Meth is cheaper to make than heroin and more addictive, he says, and warns that the Taliban had identified the product, was ramping up production and already had the means of getting it to market via its well-established global network.

In late 2020, the European Monitoring Centre for Drugs and Drug Addiction reported on the rapid emergence of meth produced from the ephedra plant, which grows wild in Afghanistan. The report warned methamphetamine from Afghanistan was turning up as far afield as Sri Lanka, Indonesia and southern and eastern Africa.

Satellite photographs in the report show the compounds where the meth is being processed from ephedra plants.

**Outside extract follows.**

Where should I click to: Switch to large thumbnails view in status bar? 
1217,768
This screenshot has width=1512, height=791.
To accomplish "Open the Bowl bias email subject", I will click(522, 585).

The hands-on method of production with the plant is messy and requires manpower the Taliban doesn’t want to pay for.

That led to the importation of industrial ephedrines, the UN Office on Drugs and Crime said in a report last year, that were easier and cheaper to use. Those processing centres are hardly visible on satellite images.

The success of the poppy ban and the switch from heroin to meth has shown the Taliban can get things done, however coercively. It has also demonstrated its priorities. Farmers banned from growing poppies have not been offered alternative livelihoods and cannot simply turn to other cash crops, such as wheat, because there is no internal market.

Yet few governments and agencies appear to recognise the security risks of Afghanistan’s new drug economy – including intensified violence for control of distribution, increased addiction and a likely increase in illegal migration as unemployed Afghan farmers seek work abroad.

The Taliban is the new godfather of meth. And there’s nothing anyone, anywhere, seems to be doing about it.